■ **Exercise set**
1. In the news article about the Uighur Human Rights Policy Act, how did Trump say he would regard its sanctions provision?
2. Rewrite the part of the Uighur law article that opens with the words containing "Still, Uighur activists" and closes with "of the coronavirus.", putting "monitoring" in place of "surveillance".

---- Document section

President Donald Trump signed legislation Wednesday that seeks to punish China for a crackdown on ethnic minorities, even as a new book by former national security adviser John Bolton said the American leader expressed support for the brutal campaign in a private conversation with his Chinese counterpart.
The Uighur Human Rights Policy Act of 2020 passed with overwhelming support from Republicans and Democrats in Congress. Trump signed it with no ceremony, issuing a statement in which he said a sanctions provision intruded on executive authority and he would regard it as non-binding.
Still, Uighur activists see the approval as an important step. It is the first time any government has sought to punish China for a campaign of mass surveillance and detention of Uighurs and other mostly Muslim ethnic groups in the western Xinjiang region.
The bill, which includes sanctions on Chinese officials directly involved in the crackdown, was expected to further inflame already tense relations with China amid the Trump administration's criticism of Beijing's response to the outbreak of the coronavirus.

--------
---- Listed entries

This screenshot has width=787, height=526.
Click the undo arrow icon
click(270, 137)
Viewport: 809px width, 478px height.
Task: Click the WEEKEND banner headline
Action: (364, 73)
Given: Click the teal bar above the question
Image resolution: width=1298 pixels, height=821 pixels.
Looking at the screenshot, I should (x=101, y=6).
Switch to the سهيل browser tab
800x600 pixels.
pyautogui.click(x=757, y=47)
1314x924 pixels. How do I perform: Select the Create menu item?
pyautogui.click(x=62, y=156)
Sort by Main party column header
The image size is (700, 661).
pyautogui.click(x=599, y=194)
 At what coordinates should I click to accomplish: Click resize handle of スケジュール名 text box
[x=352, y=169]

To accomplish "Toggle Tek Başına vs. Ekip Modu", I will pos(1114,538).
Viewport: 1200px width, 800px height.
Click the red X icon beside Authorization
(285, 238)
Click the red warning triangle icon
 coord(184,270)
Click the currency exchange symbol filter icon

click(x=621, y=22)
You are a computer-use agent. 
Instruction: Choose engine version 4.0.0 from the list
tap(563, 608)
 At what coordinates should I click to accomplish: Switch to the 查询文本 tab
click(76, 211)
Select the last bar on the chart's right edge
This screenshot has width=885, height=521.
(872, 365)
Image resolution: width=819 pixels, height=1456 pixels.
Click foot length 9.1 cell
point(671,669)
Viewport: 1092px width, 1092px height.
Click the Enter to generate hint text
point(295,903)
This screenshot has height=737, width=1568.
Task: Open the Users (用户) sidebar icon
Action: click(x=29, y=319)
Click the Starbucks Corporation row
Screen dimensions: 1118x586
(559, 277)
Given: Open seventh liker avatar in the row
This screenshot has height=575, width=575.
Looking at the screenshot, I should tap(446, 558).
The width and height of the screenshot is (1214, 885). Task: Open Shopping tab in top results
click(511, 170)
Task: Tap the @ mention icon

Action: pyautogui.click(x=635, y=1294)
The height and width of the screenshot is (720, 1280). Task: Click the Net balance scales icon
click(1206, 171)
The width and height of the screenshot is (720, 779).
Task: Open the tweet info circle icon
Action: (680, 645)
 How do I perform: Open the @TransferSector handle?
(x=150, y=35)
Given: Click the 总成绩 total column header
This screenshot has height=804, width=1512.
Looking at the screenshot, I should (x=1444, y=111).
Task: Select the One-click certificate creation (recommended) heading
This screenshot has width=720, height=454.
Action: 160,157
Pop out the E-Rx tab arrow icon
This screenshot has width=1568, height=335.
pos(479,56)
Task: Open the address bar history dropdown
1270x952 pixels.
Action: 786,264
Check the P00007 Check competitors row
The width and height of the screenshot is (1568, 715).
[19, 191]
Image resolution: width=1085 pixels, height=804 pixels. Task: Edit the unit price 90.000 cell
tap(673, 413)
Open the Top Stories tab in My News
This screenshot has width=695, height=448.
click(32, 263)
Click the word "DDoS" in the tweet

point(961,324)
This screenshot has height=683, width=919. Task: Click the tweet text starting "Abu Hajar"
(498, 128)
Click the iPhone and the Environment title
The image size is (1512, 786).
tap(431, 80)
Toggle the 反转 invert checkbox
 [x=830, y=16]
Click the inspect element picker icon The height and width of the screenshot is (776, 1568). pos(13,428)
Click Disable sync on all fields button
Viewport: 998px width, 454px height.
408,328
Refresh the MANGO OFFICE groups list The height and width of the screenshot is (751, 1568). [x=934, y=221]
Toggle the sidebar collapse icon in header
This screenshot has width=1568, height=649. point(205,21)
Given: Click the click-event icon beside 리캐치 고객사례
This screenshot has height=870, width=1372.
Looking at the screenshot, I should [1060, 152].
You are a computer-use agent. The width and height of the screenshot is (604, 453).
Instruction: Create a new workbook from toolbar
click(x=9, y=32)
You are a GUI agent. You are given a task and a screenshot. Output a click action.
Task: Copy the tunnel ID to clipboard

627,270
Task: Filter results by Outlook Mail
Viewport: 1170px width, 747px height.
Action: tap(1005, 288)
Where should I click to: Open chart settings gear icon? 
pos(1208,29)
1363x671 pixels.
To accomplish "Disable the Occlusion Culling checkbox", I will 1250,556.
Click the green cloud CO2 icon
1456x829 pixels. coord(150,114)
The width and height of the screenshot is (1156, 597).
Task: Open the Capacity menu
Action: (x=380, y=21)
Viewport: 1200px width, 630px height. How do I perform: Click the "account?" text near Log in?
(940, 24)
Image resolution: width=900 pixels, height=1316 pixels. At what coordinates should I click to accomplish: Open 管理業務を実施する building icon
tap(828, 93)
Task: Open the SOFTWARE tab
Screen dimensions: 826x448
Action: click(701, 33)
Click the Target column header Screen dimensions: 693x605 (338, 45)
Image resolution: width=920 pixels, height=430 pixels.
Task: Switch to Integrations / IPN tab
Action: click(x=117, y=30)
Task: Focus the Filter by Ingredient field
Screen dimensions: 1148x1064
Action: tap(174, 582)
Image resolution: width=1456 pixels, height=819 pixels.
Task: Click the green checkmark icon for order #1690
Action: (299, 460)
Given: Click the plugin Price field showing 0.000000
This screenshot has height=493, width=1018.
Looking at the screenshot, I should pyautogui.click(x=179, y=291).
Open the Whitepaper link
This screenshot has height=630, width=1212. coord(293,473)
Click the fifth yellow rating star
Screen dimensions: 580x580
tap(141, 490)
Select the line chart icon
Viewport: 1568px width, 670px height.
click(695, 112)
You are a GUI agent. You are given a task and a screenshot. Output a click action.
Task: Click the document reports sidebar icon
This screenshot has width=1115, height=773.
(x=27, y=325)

--------

■ **Exercise responses**
1. He said he would regard it as non-binding.

2.
Still, Uighur activists see the approval as an important step. It is the first time any government has sought to punish China for a campaign of mass monitoring and detention of Uighurs and other mostly Muslim ethnic groups in the western Xinjiang region.
The bill, which includes sanctions on Chinese officials directly involved in the crackdown, was expected to further inflame already tense relations with China amid the Trump administration's criticism of Beijing's response to the outbreak of the coronavirus.